The views contained within the attached report are based on recent discussions within the Naace membership, and issues debated during a number of previous key activities and reports created with substantial Naace input. These include:
• A joint Naace / QCA think tank held in February 2006
• Findings from the Becta funded Naace “Transforming Education” project
However, the questions asked are complex and ideally, require a group of expert practitioners within each subject area to come together to debate in depth. This may be something that Becta would wish to consider at a later stage in the development of a model of the e-mature learner.
In order to define the characteristics of an e-mature learner, we must firstly define e-learning. For the purpose of this report, I therefore conclude that the term 'e-learning' is ‘learning that is enhanced through the effective use of new technologies',- with the aim of transforming learning with ICT, so that the nature of the learning itself is changed?
'E-maturity' in general is a word that is gaining common parlance amongst the ICT Community, but few members of staff within our schools would have confidence in using the term at this point in time. Its movement into the English language depends on clarity of definition and perceived usefulness as a term and it is therefore our collective responsibility to ensure the term e-mature is clearly defined for each of the key players: Student; teacher; and establishment. E-confidence and e-maturity might look slightly different to each.
The Naace community feel that if there is a concept of e-maturity for the school, it is also good to have a corresponding concept for the learner - so that it is not just a 1-way model of the school getting very good and then passing this on to the learner – but also the learner taking responsibility for their learning, and having a positive effect on the school.
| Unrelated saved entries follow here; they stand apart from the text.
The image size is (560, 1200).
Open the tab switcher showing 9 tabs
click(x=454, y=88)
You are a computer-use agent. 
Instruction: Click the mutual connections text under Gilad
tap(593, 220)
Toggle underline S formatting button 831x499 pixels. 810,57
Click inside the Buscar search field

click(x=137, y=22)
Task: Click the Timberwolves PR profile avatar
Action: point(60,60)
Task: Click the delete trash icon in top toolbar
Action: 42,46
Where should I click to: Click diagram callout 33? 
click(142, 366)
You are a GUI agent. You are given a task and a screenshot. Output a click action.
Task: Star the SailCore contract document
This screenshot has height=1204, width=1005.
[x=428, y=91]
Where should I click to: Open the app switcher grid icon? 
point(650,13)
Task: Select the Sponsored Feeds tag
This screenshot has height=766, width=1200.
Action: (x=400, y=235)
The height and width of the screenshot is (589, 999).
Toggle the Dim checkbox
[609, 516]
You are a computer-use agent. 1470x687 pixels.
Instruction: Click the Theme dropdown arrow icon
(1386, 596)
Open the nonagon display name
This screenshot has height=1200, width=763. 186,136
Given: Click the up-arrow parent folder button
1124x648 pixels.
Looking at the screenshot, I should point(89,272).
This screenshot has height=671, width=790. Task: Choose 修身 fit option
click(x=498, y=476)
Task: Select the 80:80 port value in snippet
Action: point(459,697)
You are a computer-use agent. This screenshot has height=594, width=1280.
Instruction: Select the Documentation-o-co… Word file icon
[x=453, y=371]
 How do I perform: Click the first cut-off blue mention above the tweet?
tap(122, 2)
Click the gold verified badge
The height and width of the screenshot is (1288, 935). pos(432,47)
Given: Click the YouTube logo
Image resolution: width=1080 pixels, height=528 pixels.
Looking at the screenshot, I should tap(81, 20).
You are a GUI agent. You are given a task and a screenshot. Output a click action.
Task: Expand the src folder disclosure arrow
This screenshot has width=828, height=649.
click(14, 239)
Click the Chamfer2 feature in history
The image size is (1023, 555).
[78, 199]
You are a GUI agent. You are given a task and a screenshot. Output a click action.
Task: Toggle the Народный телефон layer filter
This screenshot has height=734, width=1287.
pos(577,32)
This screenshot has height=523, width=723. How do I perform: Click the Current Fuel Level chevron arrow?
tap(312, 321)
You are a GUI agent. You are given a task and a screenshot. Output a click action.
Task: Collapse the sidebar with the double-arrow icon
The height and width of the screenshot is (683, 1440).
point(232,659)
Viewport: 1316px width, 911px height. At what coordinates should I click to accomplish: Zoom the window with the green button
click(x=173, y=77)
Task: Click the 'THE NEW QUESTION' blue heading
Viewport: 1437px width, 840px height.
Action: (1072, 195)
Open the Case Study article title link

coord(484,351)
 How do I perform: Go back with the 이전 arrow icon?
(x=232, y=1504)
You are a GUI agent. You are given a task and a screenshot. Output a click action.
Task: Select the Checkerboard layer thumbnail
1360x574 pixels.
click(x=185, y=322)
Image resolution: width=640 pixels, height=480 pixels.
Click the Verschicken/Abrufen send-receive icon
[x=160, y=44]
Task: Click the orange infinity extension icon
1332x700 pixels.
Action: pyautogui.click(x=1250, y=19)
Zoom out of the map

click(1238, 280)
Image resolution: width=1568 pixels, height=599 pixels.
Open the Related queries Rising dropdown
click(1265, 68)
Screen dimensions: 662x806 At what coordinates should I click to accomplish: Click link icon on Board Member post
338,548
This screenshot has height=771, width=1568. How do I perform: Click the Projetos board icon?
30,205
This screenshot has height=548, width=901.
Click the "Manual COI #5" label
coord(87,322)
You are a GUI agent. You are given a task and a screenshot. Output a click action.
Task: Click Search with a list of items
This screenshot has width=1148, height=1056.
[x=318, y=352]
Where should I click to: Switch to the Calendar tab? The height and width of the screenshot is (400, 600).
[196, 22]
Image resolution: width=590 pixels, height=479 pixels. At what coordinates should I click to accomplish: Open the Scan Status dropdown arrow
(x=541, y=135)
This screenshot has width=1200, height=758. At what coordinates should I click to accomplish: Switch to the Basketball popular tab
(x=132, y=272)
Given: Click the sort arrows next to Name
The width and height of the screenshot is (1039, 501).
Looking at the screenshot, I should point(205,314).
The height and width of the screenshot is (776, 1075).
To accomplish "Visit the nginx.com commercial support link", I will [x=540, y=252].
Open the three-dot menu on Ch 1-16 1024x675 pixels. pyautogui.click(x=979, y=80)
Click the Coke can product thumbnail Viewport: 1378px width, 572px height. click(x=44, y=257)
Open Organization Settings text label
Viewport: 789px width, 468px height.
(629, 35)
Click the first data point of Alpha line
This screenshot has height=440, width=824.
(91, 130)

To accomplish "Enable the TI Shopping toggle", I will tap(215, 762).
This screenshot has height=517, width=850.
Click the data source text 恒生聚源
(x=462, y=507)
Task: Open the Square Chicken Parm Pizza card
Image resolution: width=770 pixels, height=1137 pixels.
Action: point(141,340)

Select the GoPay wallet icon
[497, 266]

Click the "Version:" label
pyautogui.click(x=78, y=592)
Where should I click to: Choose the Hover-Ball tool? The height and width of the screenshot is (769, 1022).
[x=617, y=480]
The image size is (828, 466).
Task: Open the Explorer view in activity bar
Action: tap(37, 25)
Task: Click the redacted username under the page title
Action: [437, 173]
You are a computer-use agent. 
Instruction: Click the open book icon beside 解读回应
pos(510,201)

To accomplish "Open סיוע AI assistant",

Another term that has grown in recent times is 'e-confidence' - defined in some detail by 10 statements and which has formed the basis of SLICT head teacher training, and influenced the Becta self-review framework. This term has proved to be very useful shorthand for possessing a systemic overview of change using ICT, and a state of readiness in preparing to implement it.
The differentiation of an e-mature learner, in relation to an e-confident learner, will therefore also need to be clearly defined although one might deduce that e-maturity describes a stage beyond e-confidence where ICT practice is now starting to result in visible impact upon work completed. The e-mature learner will therefore be capable of using ICT effectively, where appropriate, in all aspects of life; and will be able to make decisions about when and where to use IT to best effect, based upon an understanding of how to go about a learning activity; what sort of use of ICT is helpful; who they will work with in an increasingly co-operative working environment – or indeed whether its best to use things other than ICT.
To give an example – A student was given an art assignment to find some patterns in nature on the internet. E-confidence would be knowing how to use Google images (or whatever) to find some patterns, and how to paste them into an electronic report. Whereas e-maturity would be thinking that a much better activity would be comparing these with other web-based image research, and using an electronic publishing format to present them – “blog”, “MySpace” or personal webspace . So perhaps the "e-" stands for "effective learning-"
Despite the shortcomings of the term e-maturity, the development from e-literacy to e-maturity is clear. It involves the development from knowing how to use a skill to deciding when and how to use a skill.
The discussion within Naace so far seems to have refined the term “e-maturity” , but has perhaps not been as successful in defining what the actually usefulness of the term is. In many school environments the scope for developing this level of independence is limited. Tasks have to be fairly directed to teach skills and give practice. The jump to a child being able to ask to use a spreadsheet to calculate the house point’s totals each week and being practically able to do it may be more of a problem. This hinges on the constraints of the curriculum and the constraints of the computer resources. The teacher must seek opportunities for their learners to develop higher level thinking skills relevant to ICT
Limited feedback from anecdotal evidence suggests development of e-maturity may still be held back by the enormous variation in the e-maturity of teachers themselves.